> Exercise instructions: In the passage about Parliament's vote on the election-date amendment bill, how many votes did the bill need in order to be carried?

Parliament has rejected the Constitutional (Amendment) Bill 2016, which seeks to change the date to conduct Presidential and Parliamentary elections in the country from December 7 to the first Monday of November of every election year.
As a result, the decision to conduct this year’s elections on November 7 has been reversed back to the original date (December 7) to give the Electoral Commission enough time to prepare for the polls.
The bill sought to amend Article 112 (4) of the Constitution to provide a date to conduct the election to ensure smooth transition but could not gather the needed two-thirds approval of the entire membership of the House.
In all, 125 members voted in support of the bill while 95 members voted against it, but the number was not enough to secure the approval.
The bill needed a total approval of 180 votes from the law makers to be carried.
Moving the motion for the Second Reading and debate of the motion to amend the Constitution earlier, the Attorney General and Minister of Justice, Marietta Brew Appiah- Oppong, argued that the date set aside in respect of the conduct of both Presidential and Parliamentary elections in the country was on the
7th day of December while swearing in of the President took place on the 7th day of January in the ensuing year.

> Records:
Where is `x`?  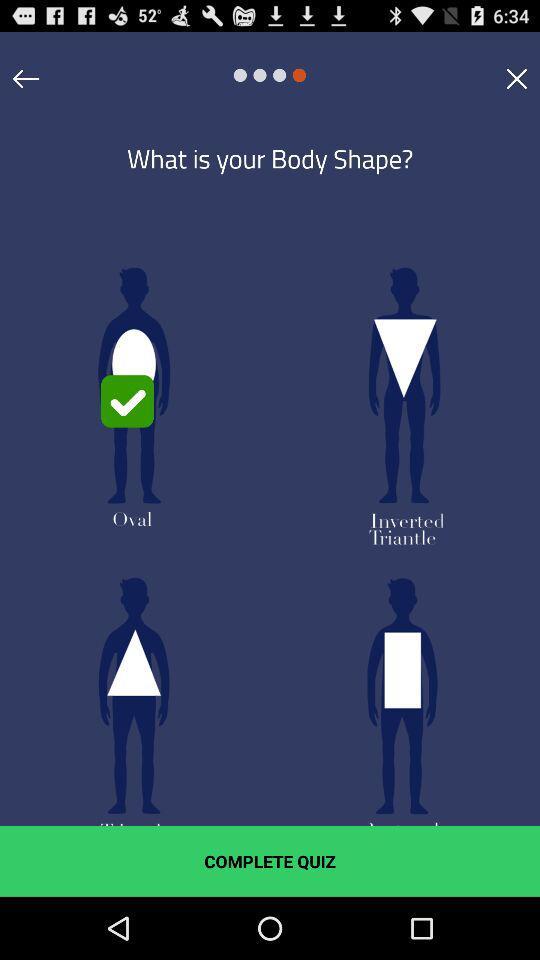
x is located at coordinates (516, 78).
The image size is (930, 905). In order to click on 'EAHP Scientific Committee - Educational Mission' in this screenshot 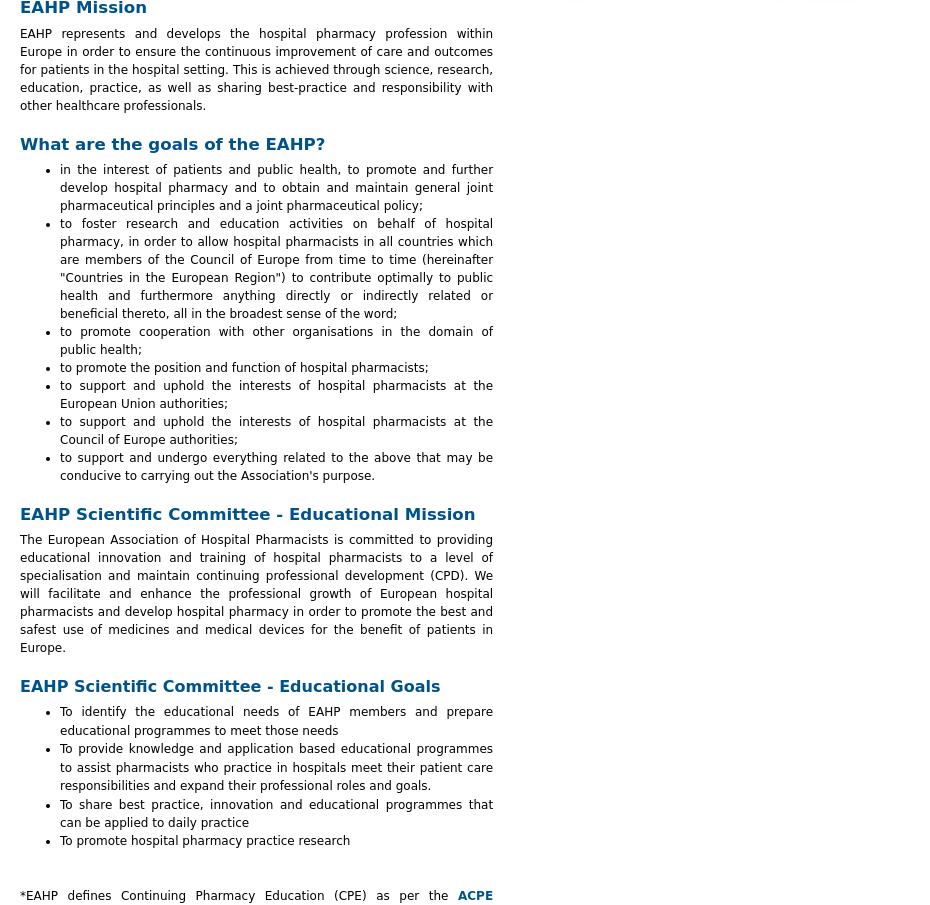, I will do `click(18, 512)`.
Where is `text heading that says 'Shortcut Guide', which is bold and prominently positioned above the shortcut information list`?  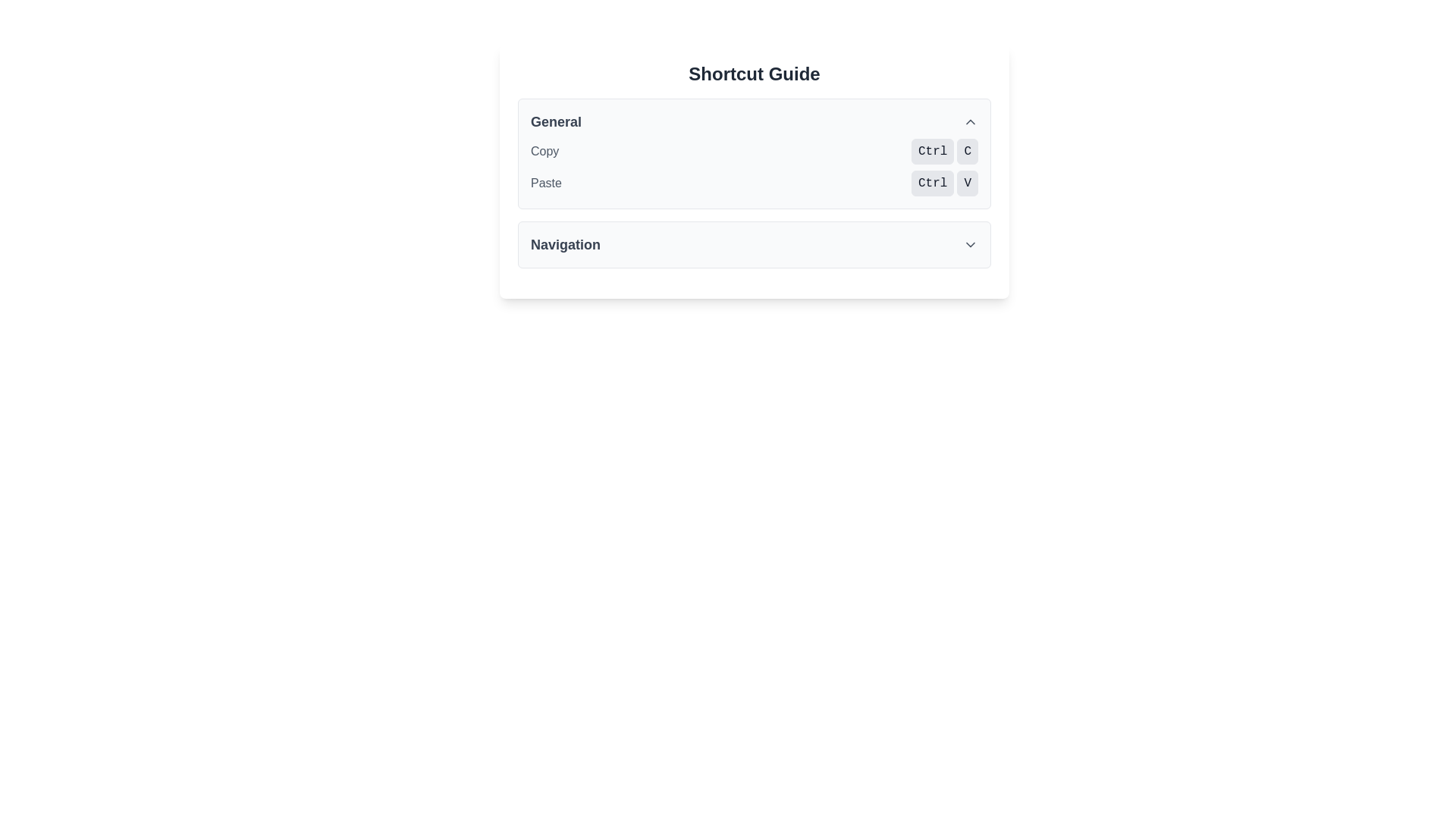
text heading that says 'Shortcut Guide', which is bold and prominently positioned above the shortcut information list is located at coordinates (754, 74).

> Worked answer: 180 votes